Единицы внутренней речи, по Л. С. Выготскому, неразложимы на грамматические элементы, так как между ними нет грамматических связей, но господствуют связи иного рода, в основе которых лежат не законы логики или грамматики, но законы ценностного эмоционального отношения, соответствия, диалогического нанизывания. Во внутренней речи, как считает Л.С. Выготский, смысл преобладает над значением и это преобладание, утверждает он, доведено до математического предела. Отсюда – тенденция к агглютинации, обогащению и «слипанию» слов во внутренней речи.

При этом смыслы отдельных слов, по его выражению, «как бы вливаются друг в друга и как бы влияют друг на друга, так, что предшествующие как бы содержатся в последующем или его модифицируют».  Неделимость внутренней речи на «до» и «после», ее крайняя предикативность при одновременном тождестве с абсолютной субъективностью, ее смысловая экспансия и ее порождающая сила по отношению к внешней речи все это, в представлении Л. С. Выготского характеризует внутреннюю речь как совершенно уникальное в психологическом отношении явление и, в то же время социо-культурный феномен.

Ибо, стягивание внешней речи во внутреннюю и последующее развертывание ее вовне имеет в представлении психолога не только психологическое, но и культуро-формирующую функцию. В пространстве этого взаимодействия осуществляется диалог цивилизованного человека и «мира впервые», с его исходно-смысловой культуро-порождающей речью, где нет готовых и развернутых речевых переходов, где слиты воедино фонетическое, артикуляционное  и смысловое определение речи. Художественная речь, отмечал Л. С. Выготский, так же как и внутренняя речь несет в себе черты диалогичности. Как и во внутренней речи, связанный с художественной формой психологический строй не имеет жестко закрепленных семантических значений, поэтому с помощью элементов художественной формы можно выразить значительный объем переживаний художника.

Это становится возможным в том случае, когда интонация, общий эмоциональный тон произведения передают внутренний психологический контекст автора, внутри которого только и могут быть поняты смысл, как конкретной фразы, так и произведения в целом.  Тогда, писал Л. Выготский, когда внутреннее содержание мысли может быть передано в интонации (в фонировании речи) художественная речь, как и внутренняя речь, может обнаружить самую резкую тенденцию к сокращению и целый диалог может произойти с помощью одного только слова [там же, с. 306].

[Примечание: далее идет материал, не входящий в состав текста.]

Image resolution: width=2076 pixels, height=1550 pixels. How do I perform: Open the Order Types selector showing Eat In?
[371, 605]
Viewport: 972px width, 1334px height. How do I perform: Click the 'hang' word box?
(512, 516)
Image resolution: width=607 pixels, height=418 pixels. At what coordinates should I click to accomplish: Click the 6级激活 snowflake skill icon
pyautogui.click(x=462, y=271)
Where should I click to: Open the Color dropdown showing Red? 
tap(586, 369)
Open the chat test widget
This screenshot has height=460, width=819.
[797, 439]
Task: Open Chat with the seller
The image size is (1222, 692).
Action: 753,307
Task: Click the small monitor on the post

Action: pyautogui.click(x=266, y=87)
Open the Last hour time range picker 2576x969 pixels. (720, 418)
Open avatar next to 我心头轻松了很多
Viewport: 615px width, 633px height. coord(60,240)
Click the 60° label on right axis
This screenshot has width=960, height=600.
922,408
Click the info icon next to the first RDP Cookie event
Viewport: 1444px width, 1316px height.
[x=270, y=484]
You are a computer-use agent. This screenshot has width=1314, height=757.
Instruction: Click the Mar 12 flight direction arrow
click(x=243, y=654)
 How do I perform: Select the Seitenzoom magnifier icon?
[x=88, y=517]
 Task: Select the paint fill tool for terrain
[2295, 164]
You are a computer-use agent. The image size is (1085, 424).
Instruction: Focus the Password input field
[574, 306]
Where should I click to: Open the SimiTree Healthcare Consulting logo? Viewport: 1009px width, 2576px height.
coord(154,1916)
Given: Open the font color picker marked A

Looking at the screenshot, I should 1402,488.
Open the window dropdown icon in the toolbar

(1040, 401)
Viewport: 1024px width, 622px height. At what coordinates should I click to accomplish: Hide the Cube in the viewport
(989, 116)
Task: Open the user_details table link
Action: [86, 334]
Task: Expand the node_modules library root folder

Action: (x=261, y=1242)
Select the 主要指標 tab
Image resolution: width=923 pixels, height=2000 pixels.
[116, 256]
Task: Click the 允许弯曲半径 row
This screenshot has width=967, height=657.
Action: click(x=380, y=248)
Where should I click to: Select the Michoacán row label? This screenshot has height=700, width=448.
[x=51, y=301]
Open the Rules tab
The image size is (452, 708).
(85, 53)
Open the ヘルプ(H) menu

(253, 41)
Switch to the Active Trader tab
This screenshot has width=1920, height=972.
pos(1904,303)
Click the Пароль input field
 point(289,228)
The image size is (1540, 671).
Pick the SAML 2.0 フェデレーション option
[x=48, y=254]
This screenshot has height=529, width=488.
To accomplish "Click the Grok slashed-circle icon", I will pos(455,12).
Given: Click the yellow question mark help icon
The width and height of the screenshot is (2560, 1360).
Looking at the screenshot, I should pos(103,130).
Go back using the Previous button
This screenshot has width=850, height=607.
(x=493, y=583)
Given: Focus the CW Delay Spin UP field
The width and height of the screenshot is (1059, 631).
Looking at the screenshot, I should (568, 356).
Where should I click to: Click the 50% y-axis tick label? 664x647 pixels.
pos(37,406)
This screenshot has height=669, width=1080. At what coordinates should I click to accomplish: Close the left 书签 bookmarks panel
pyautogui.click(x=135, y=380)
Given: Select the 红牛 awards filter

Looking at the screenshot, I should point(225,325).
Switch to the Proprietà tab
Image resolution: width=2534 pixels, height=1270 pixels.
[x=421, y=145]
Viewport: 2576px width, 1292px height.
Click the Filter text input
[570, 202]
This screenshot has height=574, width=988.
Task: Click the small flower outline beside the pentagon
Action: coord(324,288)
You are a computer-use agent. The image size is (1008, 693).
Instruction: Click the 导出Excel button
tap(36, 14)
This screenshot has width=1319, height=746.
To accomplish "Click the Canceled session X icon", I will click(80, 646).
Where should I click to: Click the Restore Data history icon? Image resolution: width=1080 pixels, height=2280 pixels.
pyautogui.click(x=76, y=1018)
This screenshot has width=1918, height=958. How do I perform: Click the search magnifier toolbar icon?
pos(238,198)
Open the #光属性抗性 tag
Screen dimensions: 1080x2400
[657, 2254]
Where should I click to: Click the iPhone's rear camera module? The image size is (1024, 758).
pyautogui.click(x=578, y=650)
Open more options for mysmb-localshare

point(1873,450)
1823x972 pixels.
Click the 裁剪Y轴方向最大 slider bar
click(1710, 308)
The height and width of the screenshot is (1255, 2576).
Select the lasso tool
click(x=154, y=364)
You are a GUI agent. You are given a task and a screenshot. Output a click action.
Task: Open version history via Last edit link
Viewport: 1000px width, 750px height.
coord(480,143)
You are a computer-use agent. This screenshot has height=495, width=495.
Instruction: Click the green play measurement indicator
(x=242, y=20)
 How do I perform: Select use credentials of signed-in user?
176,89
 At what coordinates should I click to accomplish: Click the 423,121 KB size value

В этом смысле внутренняя речь – молчание о главном, о том, что является предметом мысли, а предикативность возникает и развивается как основа синтаксиса. Она есть обращение человека к самому себе, когда подразумеваемое не нужно произносить, когда диалог достигает предельной формы разговора с самим собой.  И в этом диалоге все предикаты переливаются друг в друга, их не нужно физически и фонетически развертывать, ибо они даны во внутренней речи началами или лишь окончаниями слов, образующих звучание, фонему, фразу, слово, делимых лишь со своим потенциальным развертыванием во внутреннюю речь.

Вследствие подобного строения, слово, звучание, значение, смысл существующие во внутренней речи, но возникающие уже после рождения мысли, существуют и даны во внутренней речи в одно мгновение разом. И потому во внутренней речи или, по иному, –  речи-мысли мышление в момент своего рождения подчинено не дискурсу и логике, но, по словам психолога, связям «развивающегося понятия» [там же, с. 286-287]. Отношение мысли к слову, пишет Л.С. Выготский – это процесс, движение от мысли к слову и обратно от слова к мысли.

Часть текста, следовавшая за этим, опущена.